The City and Guilds Institute of London was just starting an 8-year embroidery class by correspondence and she was the first student from the United States. She completed Part 1 and Part 2 embroidery degree in a record years She then continued her education in embroidery at Middlesex College in London.
The tactile quality of fiber and thread, combined with the opportunity to speak visually, that which Jonas cannot express in words. FIBER IS AN EXTENSION OF MY VOICE.
She is only concerned with form, shape, line, color, and technique. If you ask Jonas to describe an item she created, she will answer with a description. She does not consider emotions in her work. When she considers a new piece of work, she selects the material or the techniques first and then thinks about what she can do with those two aspects.
Jonas says, “I take it to a higher level with many, many hours of research and design. Jonas elaborates,” I do not like to make things that I have seen by other artists. It is hard to constantly push into the new.
But Jonas’s best advice is “take on the mantra: I Could”. I could – add a piece. I could – lengthen the stitch. I could – change the color. I could – cut holes into in. I could tie it into a knot. I could squeeze it, stretch it, wrinkle it, distress it, paint it, layer it, etc., etc. I could! I could! I could! The list never ends. Jonas feels she is ahead of the masses, finding similar things created years after she developed them. Jonas is always seeking to pursue new ideas in art and pushing the envelope with techniques.

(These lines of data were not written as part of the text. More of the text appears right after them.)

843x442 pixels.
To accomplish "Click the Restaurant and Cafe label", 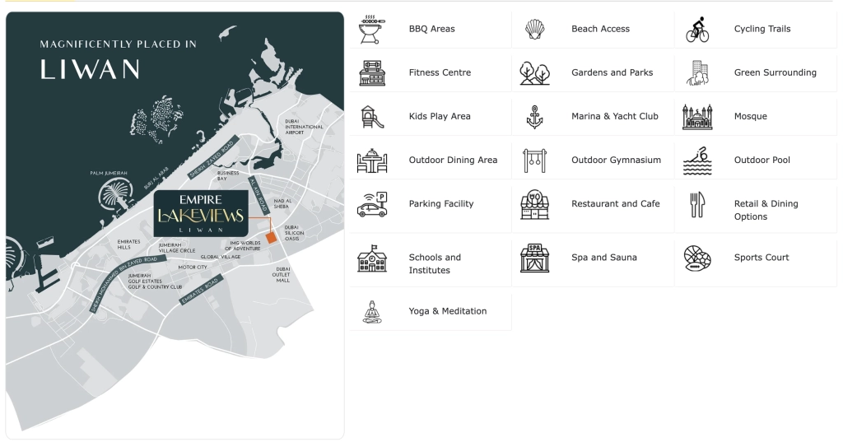I will click(x=615, y=203).
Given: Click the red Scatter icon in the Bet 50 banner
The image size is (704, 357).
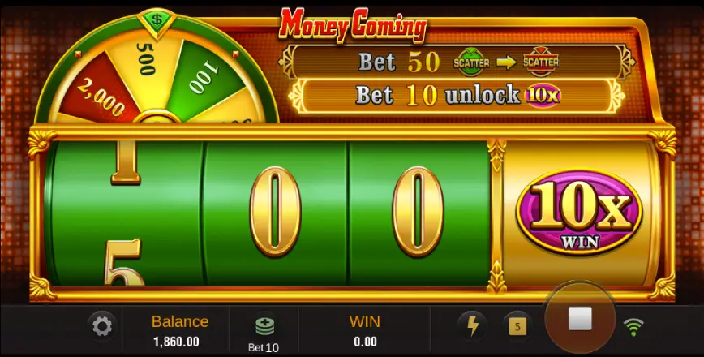Looking at the screenshot, I should point(540,62).
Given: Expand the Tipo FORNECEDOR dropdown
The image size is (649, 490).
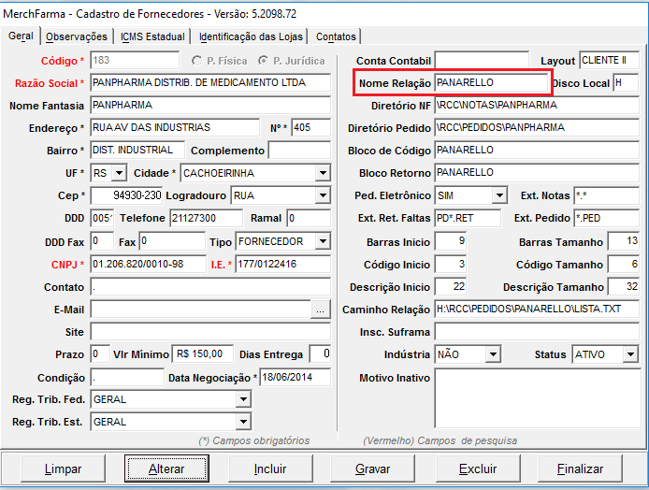Looking at the screenshot, I should click(322, 241).
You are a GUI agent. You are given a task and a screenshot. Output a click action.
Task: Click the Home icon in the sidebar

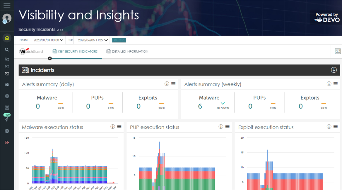tap(7, 38)
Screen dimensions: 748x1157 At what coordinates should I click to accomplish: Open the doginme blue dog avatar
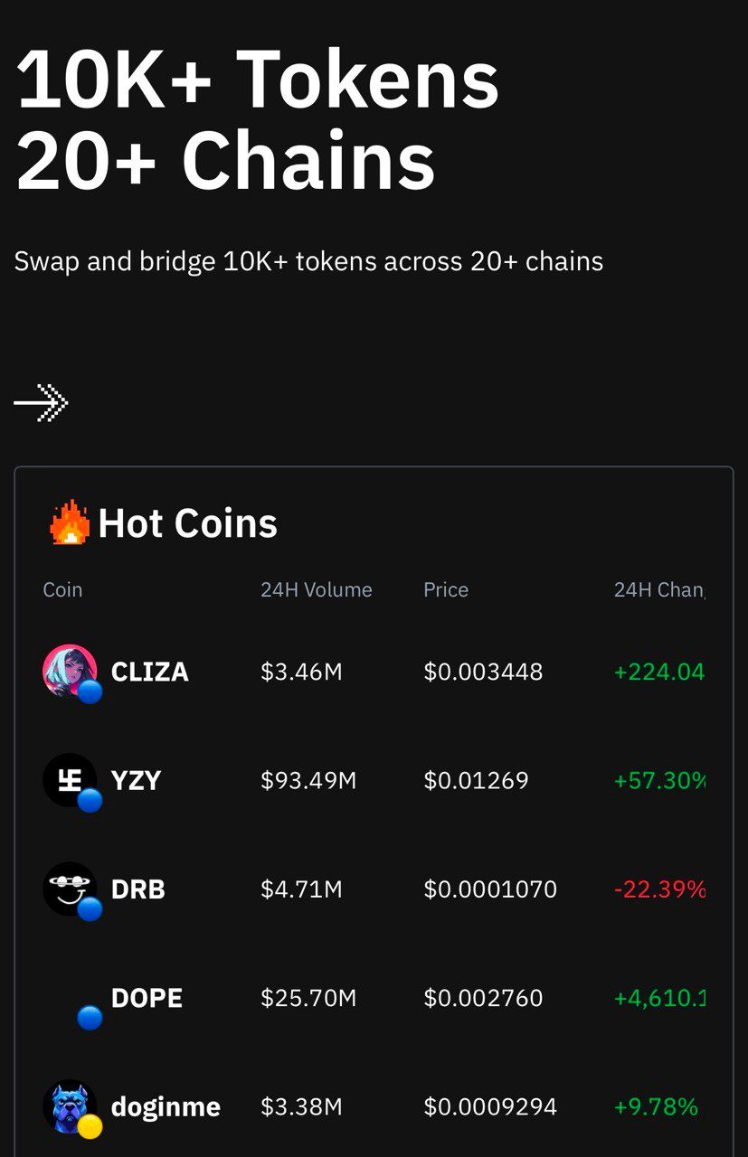tap(70, 1105)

Jonas encourages others to have fun making art. “It doesn’t matter how well you do. The act of doing is learning. But Jonas’s best advice is “take on the mantra, “I could”. I could – add a piece. I could – lengthen the stitch. I could – change the color. I could – cut holes into it. I could – tie it into a knot. I could squeeze it, stretch it, wrinkle it, distress it, paint it, etc. I could, I count, I could. The list never ends. Each piece you make leads you to another one. ‘My father taught me, “If you make something and it was not hard to do, then it was a waste of your time, make something better.”